_Instructions to follow_
If a line in the data below contains the word "agent", copy it out.

_Dataset records_
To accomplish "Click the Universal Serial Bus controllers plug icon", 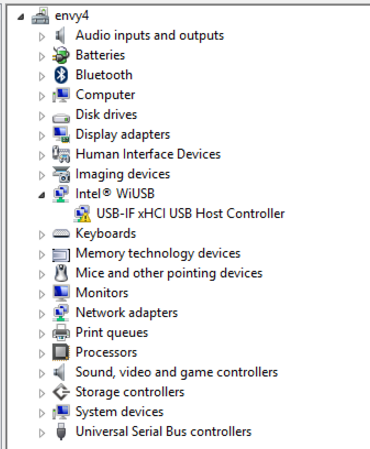I will 61,431.
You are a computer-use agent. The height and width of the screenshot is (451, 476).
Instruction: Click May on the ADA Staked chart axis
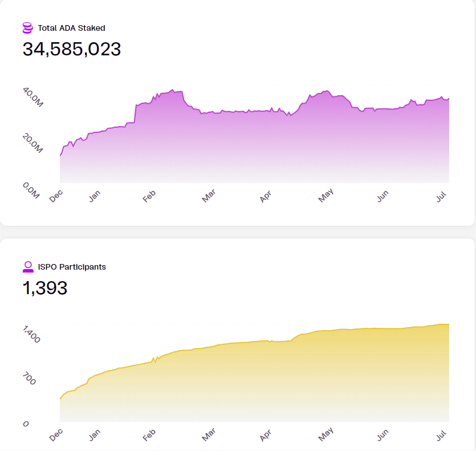[x=326, y=196]
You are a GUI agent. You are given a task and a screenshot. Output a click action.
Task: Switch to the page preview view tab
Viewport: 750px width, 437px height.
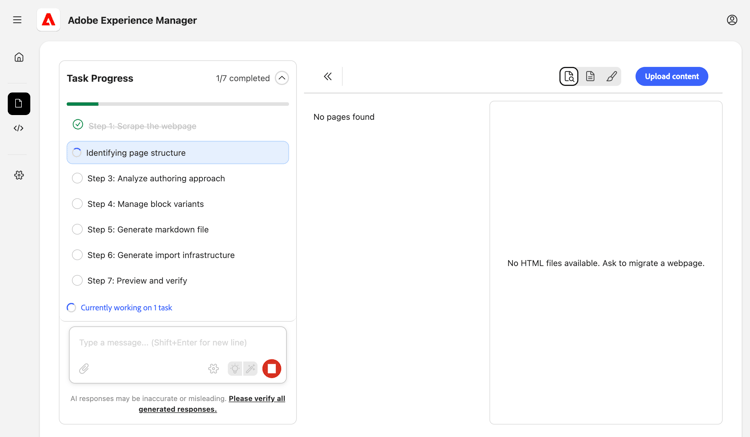pyautogui.click(x=569, y=76)
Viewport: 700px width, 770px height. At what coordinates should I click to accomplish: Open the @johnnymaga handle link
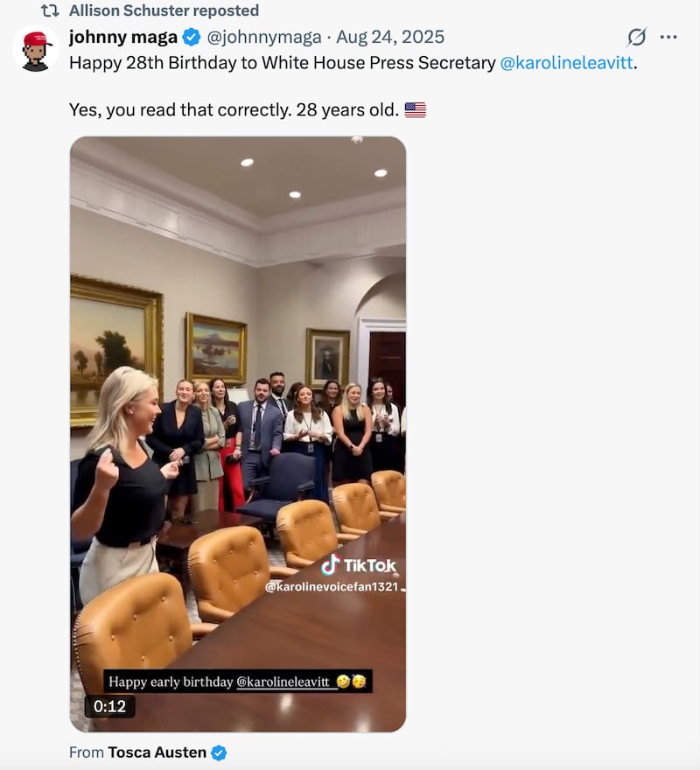point(263,37)
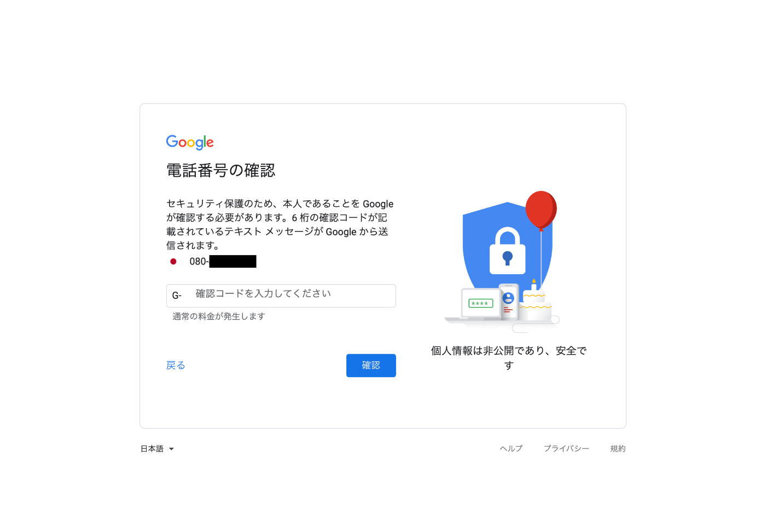Open the ヘルプ footer link

click(x=511, y=448)
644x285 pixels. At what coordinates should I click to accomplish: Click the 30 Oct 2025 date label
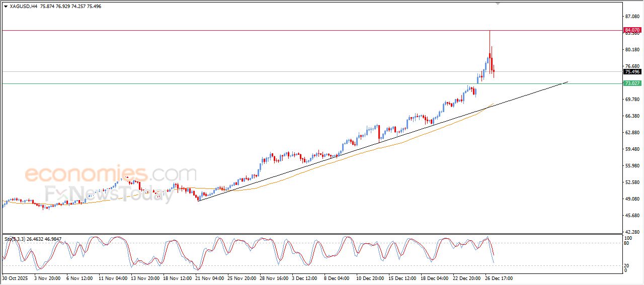16,277

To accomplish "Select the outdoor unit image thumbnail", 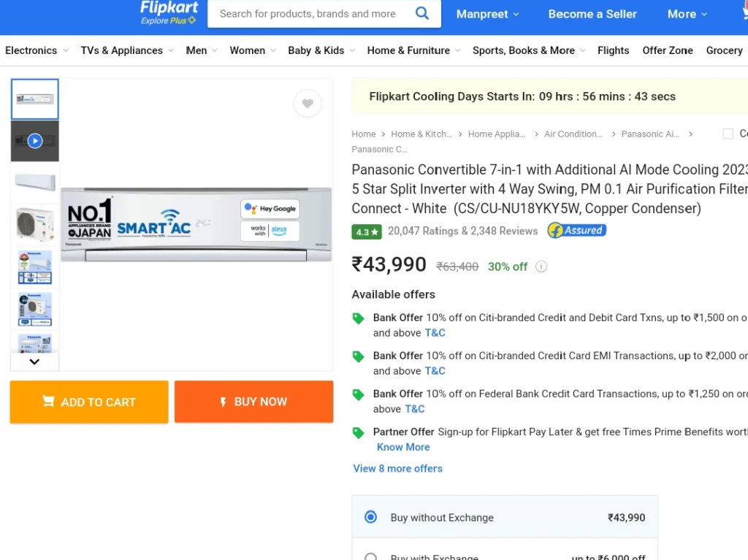I will click(x=35, y=224).
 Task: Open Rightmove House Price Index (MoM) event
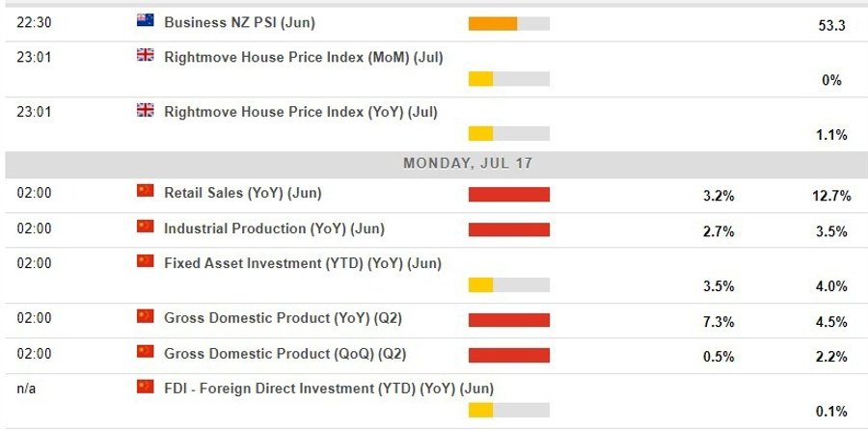(x=303, y=57)
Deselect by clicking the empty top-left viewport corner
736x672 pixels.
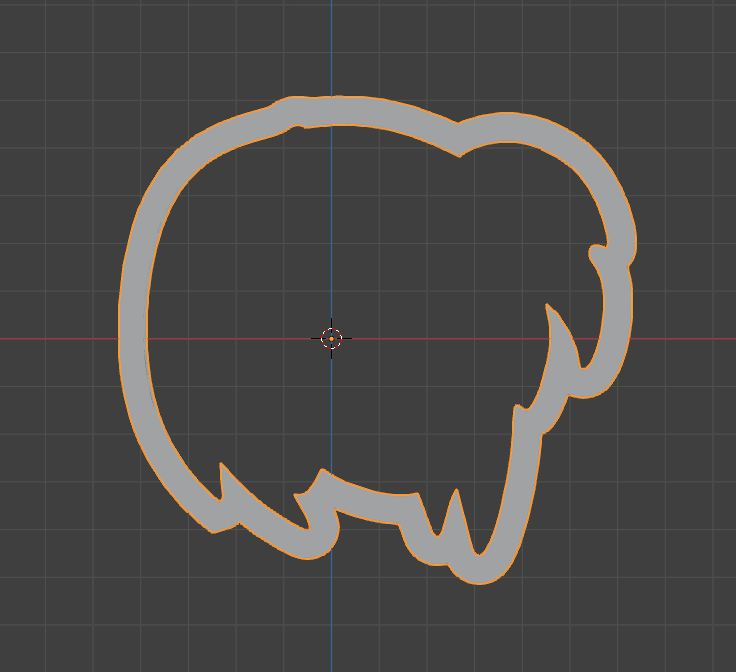pos(30,30)
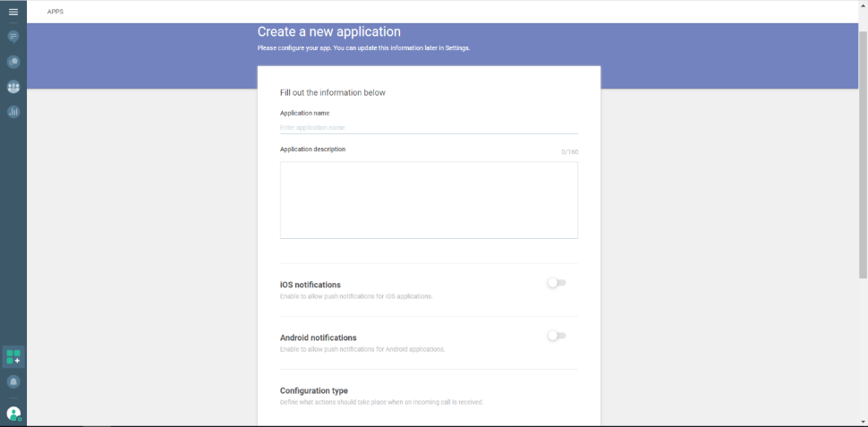Open the users group icon in sidebar

point(13,87)
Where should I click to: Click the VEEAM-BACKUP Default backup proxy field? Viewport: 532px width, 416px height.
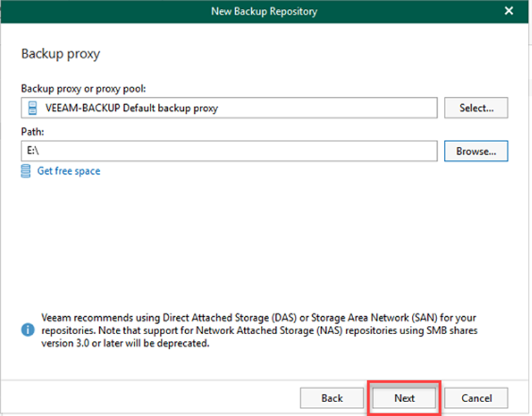(x=229, y=108)
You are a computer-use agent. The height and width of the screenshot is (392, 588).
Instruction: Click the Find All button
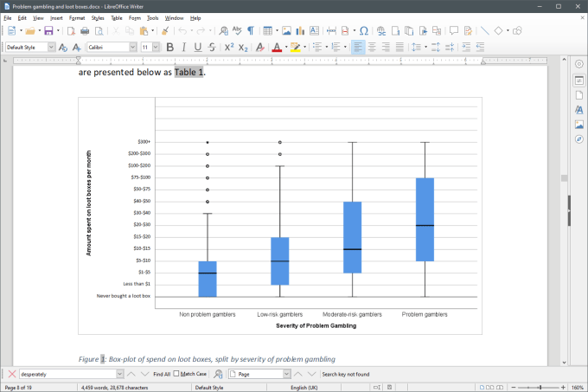tap(161, 374)
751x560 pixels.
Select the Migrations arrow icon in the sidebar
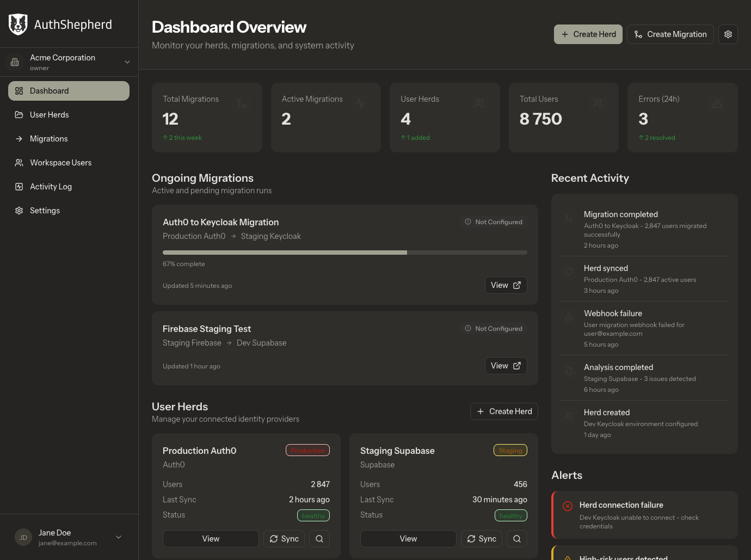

_Response_
You are a computer-use agent. The height and width of the screenshot is (451, 476).
You are a GUI agent. You are given a task and a screenshot. Output a click action.
You are a computer-use agent. The height and width of the screenshot is (392, 588).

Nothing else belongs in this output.